- _练习说明_:
能否把下面记录中从包含“Go to the Plugins page”的那一行起、到包含“Action: coord(236,274)”的那一行止（首尾两行都算在内）的所有行，表示成一个 JSON 字符串列表，每行对应一个字符串，空行略去？

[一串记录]
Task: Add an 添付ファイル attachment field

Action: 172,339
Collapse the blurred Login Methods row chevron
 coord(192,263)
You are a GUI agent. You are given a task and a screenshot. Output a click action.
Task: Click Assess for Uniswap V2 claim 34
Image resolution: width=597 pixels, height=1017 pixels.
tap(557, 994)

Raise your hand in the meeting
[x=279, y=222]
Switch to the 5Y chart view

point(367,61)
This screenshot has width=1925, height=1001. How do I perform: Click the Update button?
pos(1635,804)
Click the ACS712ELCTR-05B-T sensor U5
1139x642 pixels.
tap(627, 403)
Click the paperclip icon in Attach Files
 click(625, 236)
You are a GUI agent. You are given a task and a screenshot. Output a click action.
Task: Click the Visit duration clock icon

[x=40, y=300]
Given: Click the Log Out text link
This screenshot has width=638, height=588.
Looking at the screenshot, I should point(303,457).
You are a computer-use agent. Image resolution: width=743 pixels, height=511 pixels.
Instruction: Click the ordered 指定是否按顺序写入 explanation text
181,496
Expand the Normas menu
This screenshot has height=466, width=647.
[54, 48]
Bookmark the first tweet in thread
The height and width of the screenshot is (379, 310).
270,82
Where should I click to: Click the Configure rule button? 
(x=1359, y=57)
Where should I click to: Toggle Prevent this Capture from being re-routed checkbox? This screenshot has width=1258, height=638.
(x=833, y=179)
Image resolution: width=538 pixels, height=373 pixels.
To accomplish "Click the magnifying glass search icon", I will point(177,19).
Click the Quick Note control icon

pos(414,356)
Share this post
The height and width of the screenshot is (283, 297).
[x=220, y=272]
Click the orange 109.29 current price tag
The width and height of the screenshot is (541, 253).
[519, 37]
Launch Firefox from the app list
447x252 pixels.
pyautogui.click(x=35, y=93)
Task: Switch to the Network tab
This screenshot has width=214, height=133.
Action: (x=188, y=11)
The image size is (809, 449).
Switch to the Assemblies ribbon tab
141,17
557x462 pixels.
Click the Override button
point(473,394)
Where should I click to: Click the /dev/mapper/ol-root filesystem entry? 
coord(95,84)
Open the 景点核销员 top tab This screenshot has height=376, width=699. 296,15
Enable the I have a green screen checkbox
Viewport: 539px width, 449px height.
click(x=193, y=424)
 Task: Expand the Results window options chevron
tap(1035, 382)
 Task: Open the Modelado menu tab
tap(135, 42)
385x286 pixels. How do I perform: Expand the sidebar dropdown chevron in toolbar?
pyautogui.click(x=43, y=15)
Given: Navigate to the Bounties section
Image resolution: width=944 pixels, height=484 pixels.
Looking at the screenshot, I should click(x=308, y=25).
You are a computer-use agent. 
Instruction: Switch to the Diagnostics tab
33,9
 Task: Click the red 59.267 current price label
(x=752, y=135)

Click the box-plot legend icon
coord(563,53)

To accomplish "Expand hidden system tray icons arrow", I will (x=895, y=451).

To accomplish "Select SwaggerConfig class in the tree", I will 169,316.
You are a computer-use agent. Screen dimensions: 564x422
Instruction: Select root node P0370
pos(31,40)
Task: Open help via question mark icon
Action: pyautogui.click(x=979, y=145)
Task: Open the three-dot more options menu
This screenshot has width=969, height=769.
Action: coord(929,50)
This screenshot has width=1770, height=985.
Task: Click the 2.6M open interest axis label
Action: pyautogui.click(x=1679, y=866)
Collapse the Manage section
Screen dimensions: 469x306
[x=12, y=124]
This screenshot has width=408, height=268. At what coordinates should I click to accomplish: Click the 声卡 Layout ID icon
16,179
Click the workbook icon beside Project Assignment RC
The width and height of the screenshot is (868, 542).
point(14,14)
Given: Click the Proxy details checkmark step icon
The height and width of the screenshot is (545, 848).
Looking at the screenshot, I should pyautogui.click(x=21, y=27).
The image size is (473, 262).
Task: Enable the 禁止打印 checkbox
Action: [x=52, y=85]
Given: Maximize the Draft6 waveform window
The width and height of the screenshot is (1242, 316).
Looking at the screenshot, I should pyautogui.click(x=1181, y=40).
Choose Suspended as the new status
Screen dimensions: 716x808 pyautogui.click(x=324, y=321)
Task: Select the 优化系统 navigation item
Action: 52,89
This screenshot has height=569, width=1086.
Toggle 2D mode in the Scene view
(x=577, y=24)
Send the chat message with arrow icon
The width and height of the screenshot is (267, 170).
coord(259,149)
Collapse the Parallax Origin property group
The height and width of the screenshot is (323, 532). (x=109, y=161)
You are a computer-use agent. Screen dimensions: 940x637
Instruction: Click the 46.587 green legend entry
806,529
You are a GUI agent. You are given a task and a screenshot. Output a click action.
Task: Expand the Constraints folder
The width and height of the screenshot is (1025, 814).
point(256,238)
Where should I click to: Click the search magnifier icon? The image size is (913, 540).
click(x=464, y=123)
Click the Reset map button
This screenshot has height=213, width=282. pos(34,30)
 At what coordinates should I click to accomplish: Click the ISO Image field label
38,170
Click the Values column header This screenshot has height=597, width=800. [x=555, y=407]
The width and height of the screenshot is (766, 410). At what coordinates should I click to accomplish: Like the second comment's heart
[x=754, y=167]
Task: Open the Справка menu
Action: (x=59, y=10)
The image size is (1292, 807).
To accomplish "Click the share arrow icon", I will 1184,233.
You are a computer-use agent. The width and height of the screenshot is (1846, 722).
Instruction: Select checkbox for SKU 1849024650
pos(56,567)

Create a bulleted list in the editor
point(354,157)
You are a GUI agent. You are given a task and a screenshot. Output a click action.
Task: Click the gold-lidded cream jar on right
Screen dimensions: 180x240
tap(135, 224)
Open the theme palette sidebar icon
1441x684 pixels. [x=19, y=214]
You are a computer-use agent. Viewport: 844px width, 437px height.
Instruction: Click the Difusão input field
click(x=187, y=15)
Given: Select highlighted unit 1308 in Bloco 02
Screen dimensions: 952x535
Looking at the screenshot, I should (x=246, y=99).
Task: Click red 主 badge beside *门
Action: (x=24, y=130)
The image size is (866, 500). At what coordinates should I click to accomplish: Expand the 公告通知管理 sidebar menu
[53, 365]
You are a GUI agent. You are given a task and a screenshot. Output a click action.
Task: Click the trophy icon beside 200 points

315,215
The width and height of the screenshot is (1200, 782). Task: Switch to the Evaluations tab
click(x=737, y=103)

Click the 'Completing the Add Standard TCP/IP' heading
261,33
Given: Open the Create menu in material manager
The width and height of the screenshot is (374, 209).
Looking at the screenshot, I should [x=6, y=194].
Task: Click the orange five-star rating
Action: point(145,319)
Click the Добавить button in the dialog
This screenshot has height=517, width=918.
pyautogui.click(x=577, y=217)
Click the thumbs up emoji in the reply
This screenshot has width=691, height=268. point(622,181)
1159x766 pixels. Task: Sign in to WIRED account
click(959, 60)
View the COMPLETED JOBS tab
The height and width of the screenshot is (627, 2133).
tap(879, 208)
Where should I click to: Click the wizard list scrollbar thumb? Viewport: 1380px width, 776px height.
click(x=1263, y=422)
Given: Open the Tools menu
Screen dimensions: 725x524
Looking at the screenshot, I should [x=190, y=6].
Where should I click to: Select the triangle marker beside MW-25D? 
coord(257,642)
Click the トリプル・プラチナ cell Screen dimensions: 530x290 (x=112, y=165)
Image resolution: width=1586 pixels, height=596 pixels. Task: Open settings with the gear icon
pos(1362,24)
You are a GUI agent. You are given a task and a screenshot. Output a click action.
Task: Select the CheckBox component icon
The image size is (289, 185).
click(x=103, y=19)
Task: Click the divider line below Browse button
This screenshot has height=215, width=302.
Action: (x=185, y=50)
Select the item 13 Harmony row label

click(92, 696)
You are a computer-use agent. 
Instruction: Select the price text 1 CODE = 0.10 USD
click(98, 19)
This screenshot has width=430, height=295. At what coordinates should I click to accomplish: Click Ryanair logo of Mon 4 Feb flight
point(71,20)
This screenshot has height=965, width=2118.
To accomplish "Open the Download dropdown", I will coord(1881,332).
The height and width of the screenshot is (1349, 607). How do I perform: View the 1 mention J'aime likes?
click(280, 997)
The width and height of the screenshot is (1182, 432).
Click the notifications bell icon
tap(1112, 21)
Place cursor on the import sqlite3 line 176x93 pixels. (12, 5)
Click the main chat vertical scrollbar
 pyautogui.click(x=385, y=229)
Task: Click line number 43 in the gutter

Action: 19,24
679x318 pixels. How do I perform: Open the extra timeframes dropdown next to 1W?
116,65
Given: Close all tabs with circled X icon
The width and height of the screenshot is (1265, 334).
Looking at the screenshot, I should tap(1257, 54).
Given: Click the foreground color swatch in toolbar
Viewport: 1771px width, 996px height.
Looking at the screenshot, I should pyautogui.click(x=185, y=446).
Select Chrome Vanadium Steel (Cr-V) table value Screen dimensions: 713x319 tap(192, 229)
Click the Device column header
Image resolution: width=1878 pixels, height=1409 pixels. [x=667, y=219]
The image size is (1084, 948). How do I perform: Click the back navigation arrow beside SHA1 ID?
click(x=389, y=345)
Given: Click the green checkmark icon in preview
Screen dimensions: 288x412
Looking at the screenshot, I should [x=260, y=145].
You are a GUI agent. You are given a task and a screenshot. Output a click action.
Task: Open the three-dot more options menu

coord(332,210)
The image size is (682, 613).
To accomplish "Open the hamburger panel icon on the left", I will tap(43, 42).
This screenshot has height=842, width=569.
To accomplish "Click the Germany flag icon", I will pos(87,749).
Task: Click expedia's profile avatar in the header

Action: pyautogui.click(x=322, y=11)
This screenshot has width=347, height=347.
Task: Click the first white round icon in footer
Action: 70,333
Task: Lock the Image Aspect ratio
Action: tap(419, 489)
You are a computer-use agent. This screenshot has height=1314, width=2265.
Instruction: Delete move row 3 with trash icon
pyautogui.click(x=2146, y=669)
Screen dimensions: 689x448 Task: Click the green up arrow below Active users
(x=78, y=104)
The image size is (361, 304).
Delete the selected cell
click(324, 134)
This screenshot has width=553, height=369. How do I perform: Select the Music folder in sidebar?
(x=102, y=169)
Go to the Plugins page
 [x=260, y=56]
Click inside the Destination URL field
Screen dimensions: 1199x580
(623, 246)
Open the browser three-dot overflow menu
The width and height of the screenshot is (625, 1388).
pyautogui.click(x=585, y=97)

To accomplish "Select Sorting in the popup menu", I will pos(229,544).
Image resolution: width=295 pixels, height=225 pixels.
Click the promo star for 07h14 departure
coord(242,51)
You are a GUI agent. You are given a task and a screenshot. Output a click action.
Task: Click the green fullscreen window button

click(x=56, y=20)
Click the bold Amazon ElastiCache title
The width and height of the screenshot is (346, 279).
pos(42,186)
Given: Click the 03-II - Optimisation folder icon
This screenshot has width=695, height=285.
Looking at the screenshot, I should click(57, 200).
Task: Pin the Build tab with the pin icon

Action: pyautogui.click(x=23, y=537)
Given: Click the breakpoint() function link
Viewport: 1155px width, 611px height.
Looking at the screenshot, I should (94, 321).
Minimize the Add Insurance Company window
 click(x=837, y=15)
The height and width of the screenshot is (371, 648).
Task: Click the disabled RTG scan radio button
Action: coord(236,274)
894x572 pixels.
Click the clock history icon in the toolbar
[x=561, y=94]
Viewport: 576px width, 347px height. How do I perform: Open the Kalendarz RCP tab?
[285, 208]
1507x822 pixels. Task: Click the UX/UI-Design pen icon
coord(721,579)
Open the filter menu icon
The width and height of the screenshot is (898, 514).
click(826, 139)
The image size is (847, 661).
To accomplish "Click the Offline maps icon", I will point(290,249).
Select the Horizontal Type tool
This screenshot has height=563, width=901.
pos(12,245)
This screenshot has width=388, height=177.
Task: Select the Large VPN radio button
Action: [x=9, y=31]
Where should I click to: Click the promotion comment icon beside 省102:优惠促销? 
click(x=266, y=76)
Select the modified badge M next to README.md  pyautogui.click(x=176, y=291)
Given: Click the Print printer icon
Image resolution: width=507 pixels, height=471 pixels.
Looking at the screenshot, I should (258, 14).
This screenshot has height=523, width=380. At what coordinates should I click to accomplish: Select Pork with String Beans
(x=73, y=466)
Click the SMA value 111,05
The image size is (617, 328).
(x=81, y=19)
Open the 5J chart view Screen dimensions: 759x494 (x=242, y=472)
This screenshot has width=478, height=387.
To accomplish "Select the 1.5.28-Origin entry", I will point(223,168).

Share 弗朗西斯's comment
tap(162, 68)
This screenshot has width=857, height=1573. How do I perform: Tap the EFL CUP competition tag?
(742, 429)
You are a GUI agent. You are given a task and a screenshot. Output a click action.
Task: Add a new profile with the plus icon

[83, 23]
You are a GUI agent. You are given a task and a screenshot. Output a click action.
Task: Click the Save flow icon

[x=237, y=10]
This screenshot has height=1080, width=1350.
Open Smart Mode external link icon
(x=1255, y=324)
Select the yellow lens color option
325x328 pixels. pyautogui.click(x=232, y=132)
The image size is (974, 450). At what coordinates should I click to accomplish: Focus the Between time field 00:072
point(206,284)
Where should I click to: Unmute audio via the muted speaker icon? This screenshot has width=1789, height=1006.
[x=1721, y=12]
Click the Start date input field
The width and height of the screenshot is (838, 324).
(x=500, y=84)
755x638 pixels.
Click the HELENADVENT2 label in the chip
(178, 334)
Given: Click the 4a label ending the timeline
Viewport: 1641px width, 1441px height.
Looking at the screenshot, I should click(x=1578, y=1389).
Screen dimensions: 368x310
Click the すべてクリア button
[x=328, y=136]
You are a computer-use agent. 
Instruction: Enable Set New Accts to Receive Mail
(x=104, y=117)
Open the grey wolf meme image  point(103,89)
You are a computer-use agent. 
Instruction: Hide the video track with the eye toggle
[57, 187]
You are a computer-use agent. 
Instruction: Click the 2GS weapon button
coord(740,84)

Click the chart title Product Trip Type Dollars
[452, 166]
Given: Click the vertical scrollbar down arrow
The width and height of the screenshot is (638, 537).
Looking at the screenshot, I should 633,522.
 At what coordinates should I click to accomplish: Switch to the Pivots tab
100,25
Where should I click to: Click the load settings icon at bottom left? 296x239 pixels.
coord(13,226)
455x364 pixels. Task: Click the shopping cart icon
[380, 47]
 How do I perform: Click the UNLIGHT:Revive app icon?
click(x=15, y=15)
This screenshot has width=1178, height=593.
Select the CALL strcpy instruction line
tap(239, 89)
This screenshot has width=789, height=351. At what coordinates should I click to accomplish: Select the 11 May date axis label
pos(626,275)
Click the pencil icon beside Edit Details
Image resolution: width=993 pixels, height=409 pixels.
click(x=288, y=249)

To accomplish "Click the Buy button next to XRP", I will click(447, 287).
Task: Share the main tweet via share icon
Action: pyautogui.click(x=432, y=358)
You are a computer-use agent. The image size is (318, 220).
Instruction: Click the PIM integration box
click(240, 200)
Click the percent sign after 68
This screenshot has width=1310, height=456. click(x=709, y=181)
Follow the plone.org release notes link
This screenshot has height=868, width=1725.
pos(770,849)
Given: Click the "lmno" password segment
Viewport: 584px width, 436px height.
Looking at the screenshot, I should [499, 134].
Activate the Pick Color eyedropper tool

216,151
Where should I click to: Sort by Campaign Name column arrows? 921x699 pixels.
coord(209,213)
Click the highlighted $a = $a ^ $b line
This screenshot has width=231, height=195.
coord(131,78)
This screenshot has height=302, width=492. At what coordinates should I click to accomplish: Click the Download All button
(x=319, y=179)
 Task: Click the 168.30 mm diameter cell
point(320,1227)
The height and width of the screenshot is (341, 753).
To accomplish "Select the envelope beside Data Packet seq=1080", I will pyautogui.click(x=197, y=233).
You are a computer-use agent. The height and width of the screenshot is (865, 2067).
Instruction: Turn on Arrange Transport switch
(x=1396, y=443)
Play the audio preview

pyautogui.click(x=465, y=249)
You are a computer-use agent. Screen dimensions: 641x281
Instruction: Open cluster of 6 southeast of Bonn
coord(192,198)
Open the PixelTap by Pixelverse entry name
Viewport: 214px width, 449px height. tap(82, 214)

- _练习答案_:
[
  "Go to the Plugins page",
  " [x=260, y=56]",
  "Click inside the Destination URL field",
  "Screen dimensions: 1199x580",
  "(623, 246)",
  "Open the browser three-dot overflow menu",
  "The width and height of the screenshot is (625, 1388).",
  "pyautogui.click(x=585, y=97)",
  "To accomplish \"Select Sorting in the popup menu\", I will pos(229,544).",
  "Image resolution: width=295 pixels, height=225 pixels.",
  "Click the promo star for 07h14 departure",
  "coord(242,51)",
  "You are a GUI agent. You are given a task and a screenshot. Output a click action.",
  "Task: Click the green fullscreen window button",
  "click(x=56, y=20)",
  "Click the bold Amazon ElastiCache title",
  "The width and height of the screenshot is (346, 279).",
  "pos(42,186)",
  "Given: Click the 03-II - Optimisation folder icon",
  "This screenshot has width=695, height=285.",
  "Looking at the screenshot, I should click(57, 200).",
  "Task: Pin the Build tab with the pin icon",
  "Action: pyautogui.click(x=23, y=537)",
  "Given: Click the breakpoint() function link",
  "Viewport: 1155px width, 611px height.",
  "Looking at the screenshot, I should (94, 321).",
  "Minimize the Add Insurance Company window",
  " click(x=837, y=15)",
  "The height and width of the screenshot is (371, 648).",
  "Task: Click the disabled RTG scan radio button",
  "Action: coord(236,274)"
]